» **Collected data**:
::::::::

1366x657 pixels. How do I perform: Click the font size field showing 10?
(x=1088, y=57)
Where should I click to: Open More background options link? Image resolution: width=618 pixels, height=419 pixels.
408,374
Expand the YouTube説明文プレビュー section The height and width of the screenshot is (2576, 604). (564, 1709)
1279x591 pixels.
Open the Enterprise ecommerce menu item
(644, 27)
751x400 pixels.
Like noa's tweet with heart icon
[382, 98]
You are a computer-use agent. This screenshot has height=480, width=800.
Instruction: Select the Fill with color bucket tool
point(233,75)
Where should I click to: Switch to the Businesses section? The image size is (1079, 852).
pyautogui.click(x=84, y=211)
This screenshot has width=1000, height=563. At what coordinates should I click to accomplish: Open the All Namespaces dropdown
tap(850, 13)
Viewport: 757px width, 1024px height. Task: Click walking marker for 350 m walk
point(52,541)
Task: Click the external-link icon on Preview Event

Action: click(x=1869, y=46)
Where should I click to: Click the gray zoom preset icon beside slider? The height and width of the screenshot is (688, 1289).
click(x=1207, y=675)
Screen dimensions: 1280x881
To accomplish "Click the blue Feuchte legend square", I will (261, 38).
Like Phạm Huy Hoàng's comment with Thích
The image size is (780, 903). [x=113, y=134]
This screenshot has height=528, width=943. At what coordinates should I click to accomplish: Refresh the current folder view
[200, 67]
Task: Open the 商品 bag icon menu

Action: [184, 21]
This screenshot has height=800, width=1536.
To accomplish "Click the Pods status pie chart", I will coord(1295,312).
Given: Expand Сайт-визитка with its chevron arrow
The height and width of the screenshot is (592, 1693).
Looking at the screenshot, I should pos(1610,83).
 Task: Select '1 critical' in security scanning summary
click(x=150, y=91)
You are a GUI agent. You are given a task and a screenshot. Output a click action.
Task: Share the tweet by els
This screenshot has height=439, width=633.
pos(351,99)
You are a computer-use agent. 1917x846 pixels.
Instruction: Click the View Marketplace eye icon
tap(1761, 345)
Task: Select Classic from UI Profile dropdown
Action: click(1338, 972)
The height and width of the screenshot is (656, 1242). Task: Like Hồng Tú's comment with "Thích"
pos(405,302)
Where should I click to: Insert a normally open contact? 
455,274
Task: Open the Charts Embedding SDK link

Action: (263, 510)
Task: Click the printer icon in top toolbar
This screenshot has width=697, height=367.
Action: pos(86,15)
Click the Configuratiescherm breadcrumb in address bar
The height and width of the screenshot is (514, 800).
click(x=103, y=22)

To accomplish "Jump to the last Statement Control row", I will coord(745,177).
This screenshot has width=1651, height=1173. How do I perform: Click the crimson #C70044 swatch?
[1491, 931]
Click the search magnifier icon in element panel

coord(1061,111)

::::::::

Copy the records above exactly.

1366x657 pixels. How do I perform: Click the font size field showing 10?
(x=1088, y=57)
Where should I click to: Open More background options link? Image resolution: width=618 pixels, height=419 pixels.
408,374
Expand the YouTube説明文プレビュー section The height and width of the screenshot is (2576, 604). (564, 1709)
1279x591 pixels.
Open the Enterprise ecommerce menu item
(644, 27)
751x400 pixels.
Like noa's tweet with heart icon
[382, 98]
You are a computer-use agent. This screenshot has height=480, width=800.
Instruction: Select the Fill with color bucket tool
point(233,75)
Where should I click to: Switch to the Businesses section? The image size is (1079, 852).
pyautogui.click(x=84, y=211)
This screenshot has width=1000, height=563. At what coordinates should I click to accomplish: Open the All Namespaces dropdown
tap(850, 13)
Viewport: 757px width, 1024px height. Task: Click walking marker for 350 m walk
point(52,541)
Task: Click the external-link icon on Preview Event

Action: click(x=1869, y=46)
Where should I click to: Click the gray zoom preset icon beside slider? The height and width of the screenshot is (688, 1289).
click(x=1207, y=675)
Screen dimensions: 1280x881
To accomplish "Click the blue Feuchte legend square", I will (261, 38).
Like Phạm Huy Hoàng's comment with Thích
The image size is (780, 903). [x=113, y=134]
This screenshot has height=528, width=943. At what coordinates should I click to accomplish: Refresh the current folder view
[200, 67]
Task: Open the 商品 bag icon menu

Action: [184, 21]
This screenshot has height=800, width=1536.
To accomplish "Click the Pods status pie chart", I will coord(1295,312).
Given: Expand Сайт-визитка with its chevron arrow
The height and width of the screenshot is (592, 1693).
Looking at the screenshot, I should pos(1610,83).
 Task: Select '1 critical' in security scanning summary
click(x=150, y=91)
You are a GUI agent. You are given a task and a screenshot. Output a click action.
Task: Share the tweet by els
This screenshot has height=439, width=633.
pos(351,99)
You are a computer-use agent. 1917x846 pixels.
Instruction: Click the View Marketplace eye icon
tap(1761, 345)
Task: Select Classic from UI Profile dropdown
Action: click(1338, 972)
The height and width of the screenshot is (656, 1242). Task: Like Hồng Tú's comment with "Thích"
pos(405,302)
Where should I click to: Insert a normally open contact? 
455,274
Task: Open the Charts Embedding SDK link

Action: (263, 510)
Task: Click the printer icon in top toolbar
This screenshot has width=697, height=367.
Action: pos(86,15)
Click the Configuratiescherm breadcrumb in address bar
The height and width of the screenshot is (514, 800).
click(x=103, y=22)

To accomplish "Jump to the last Statement Control row", I will coord(745,177).
This screenshot has width=1651, height=1173. How do I perform: Click the crimson #C70044 swatch?
[1491, 931]
Click the search magnifier icon in element panel

coord(1061,111)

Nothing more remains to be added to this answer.